*Text block*.
▬▬▬▬▬▬▬▬▬▬

Coming Into Contact
with the Trotskyist Movement
By Ken Hiebert
Part One
Trotskyists were active in Vancouver from the late '20s on and so
it's not surprising that I heard about the Trotskyist movement before I
had any direct contact with it. And what I heard wasn't good.
In the fall of 1963 I began to study at the University of British
Columbia. I stayed in a private home off campus. My landlord was a
seafarer and had been a member of the Canadian Seaman's Union, the union
crushed by the Seamen's International Union in collusion with the
Canadian government. (See the documentary film Betrayed, by
Elaine Briere).
One evening in conversation my landlord told me about Trotskyites. He
said it could be anybody, even an army officer. The Trotskyites would
work day and night to further their political goals. The Trotskyites
wanted to destroy everything and start over again. (This idea had some
appeal for me at the time). They'd work with a good union to destroy a
bad and with a bad union to destroy a good. This wasn't the last time I
came into contact with a union militant whose personal impression of a
Trotskyist co-worker was laced with anti-Trotskyist views picked up from
a Stalinist or social-democrat.

▬▬▬▬▬▬▬▬▬▬

*Work instructions*.
1. Decide whether each statement agrees with the Trotskyist movement text. For (a), (b) and (c), answer yes or no and quote the words of the text that settle it.
(a) The writer began studying at the University of British Columbia in the fall of 1963.
(b) The writer lived in student housing on campus.
(c) The landlord had been a member of the Seamen's International Union.
2. Answer these questions using the Trotskyist movement text.
(a) From what time were Trotskyists active in Vancouver?
(b) What work did the landlord do?
(c) What documentary film does the text name, and who made it?
3. Please copy the Trotskyist movement text from "Coming Into Contact" up to and including "heard wasn't good.".

*Information given*.
▬▬▬▬▬▬▬▬▬▬

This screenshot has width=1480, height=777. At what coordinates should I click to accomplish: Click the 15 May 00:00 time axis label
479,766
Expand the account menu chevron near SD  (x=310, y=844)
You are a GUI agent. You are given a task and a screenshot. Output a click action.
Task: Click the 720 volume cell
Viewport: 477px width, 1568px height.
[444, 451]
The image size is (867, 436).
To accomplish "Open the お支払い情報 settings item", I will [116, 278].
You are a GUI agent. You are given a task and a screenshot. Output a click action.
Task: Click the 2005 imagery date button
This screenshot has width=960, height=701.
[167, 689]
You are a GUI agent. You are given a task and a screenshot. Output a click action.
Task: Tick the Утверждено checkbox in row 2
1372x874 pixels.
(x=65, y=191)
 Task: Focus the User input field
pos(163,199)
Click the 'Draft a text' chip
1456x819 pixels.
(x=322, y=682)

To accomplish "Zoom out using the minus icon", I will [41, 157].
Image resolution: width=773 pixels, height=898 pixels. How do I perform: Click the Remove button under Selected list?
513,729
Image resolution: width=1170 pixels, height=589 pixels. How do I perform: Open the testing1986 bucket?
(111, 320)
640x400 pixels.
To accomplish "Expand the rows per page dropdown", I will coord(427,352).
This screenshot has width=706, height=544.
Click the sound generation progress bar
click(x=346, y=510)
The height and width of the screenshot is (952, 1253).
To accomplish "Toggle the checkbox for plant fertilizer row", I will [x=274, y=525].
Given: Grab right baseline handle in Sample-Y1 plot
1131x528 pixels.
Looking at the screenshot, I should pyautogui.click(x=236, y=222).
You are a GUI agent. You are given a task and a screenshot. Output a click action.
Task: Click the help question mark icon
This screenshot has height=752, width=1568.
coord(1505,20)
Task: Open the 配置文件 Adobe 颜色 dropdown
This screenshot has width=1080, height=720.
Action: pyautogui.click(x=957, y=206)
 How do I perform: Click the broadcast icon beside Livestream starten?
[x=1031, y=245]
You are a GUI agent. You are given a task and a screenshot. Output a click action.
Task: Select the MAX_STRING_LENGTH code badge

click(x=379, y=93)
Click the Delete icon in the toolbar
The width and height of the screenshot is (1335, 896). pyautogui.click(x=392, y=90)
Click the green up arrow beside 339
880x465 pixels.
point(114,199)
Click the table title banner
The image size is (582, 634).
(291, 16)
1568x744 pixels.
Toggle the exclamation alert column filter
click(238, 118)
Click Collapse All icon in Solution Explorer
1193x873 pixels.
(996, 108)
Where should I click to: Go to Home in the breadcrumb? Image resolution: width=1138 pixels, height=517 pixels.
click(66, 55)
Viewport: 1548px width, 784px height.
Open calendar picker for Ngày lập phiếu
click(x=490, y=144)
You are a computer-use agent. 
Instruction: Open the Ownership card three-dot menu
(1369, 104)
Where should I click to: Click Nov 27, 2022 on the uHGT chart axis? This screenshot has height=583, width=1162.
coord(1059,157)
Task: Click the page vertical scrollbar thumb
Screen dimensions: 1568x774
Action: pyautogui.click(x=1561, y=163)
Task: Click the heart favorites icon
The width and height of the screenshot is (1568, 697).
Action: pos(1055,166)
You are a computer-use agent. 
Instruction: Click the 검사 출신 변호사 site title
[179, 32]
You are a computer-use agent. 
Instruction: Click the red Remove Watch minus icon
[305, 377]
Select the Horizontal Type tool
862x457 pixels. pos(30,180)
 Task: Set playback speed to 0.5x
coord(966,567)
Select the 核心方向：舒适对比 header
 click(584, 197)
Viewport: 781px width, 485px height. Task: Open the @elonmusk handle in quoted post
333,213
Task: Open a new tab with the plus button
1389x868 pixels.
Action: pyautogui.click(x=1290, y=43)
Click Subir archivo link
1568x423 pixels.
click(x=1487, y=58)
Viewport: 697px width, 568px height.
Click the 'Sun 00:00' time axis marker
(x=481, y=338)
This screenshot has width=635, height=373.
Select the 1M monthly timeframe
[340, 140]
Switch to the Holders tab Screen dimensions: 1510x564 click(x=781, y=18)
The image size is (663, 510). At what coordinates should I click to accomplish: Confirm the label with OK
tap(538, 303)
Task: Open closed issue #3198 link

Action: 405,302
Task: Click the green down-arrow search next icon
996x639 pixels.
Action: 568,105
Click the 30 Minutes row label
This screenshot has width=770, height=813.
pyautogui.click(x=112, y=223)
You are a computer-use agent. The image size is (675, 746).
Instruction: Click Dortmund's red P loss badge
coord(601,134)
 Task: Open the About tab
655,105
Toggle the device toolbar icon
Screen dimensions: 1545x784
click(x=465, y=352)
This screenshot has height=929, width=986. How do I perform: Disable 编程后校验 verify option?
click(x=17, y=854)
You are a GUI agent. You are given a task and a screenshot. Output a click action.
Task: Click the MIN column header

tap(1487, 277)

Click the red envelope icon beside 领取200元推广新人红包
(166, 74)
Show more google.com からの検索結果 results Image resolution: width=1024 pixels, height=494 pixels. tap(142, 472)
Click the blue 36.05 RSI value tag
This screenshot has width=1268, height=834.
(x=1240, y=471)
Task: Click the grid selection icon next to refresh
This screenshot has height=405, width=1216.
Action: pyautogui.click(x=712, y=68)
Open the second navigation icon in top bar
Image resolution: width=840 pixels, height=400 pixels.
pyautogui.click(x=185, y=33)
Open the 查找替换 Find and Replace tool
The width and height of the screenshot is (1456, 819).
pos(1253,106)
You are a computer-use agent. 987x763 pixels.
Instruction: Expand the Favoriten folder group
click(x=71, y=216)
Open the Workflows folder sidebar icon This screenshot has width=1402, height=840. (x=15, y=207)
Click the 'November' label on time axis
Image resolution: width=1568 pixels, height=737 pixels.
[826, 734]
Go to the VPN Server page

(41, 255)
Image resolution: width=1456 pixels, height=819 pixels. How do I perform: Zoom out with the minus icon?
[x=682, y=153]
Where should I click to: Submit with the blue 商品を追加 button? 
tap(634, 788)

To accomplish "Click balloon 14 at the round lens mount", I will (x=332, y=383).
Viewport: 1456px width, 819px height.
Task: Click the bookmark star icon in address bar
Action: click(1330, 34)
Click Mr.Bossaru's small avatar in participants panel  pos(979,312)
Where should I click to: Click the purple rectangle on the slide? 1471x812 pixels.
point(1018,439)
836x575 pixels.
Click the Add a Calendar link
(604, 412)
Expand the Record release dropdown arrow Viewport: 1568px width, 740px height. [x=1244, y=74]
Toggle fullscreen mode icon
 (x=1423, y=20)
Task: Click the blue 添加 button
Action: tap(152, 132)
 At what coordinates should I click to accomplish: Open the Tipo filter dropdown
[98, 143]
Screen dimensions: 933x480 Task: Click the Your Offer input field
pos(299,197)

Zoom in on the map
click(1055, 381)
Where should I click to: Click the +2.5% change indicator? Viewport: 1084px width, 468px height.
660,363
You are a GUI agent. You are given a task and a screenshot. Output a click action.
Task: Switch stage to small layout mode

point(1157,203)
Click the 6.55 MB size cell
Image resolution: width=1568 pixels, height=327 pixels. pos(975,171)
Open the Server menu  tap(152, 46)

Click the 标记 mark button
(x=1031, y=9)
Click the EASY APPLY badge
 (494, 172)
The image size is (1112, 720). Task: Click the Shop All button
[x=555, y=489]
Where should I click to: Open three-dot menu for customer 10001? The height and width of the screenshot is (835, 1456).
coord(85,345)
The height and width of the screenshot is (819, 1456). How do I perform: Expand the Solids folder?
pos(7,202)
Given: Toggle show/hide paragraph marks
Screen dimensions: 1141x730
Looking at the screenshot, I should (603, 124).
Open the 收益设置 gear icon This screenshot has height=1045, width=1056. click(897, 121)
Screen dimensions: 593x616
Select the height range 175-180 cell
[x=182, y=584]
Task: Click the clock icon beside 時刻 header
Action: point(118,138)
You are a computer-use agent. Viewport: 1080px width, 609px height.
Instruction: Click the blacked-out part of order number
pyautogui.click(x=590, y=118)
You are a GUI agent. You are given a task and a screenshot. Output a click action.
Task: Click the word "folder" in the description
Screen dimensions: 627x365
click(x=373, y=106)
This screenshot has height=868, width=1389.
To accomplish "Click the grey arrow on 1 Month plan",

▬▬▬▬▬▬▬▬▬▬

*Answers for the tasks*.
1.
(a) Yes: "In the fall of 1963 I began to study at the University of British Columbia."
(b) No: "I stayed in a private home off campus."
(c) No: "had been a member of the Canadian Seaman's Union"

2.
(a) From the late '20s on.
(b) He was a seafarer.
(c) Betrayed, by Elaine Briere.

3.
Coming Into Contact
with the Trotskyist Movement
By Ken Hiebert
Part One
Trotskyists were active in Vancouver from the late '20s on and so
it's not surprising that I heard about the Trotskyist movement before I
had any direct contact with it. And what I heard wasn't good.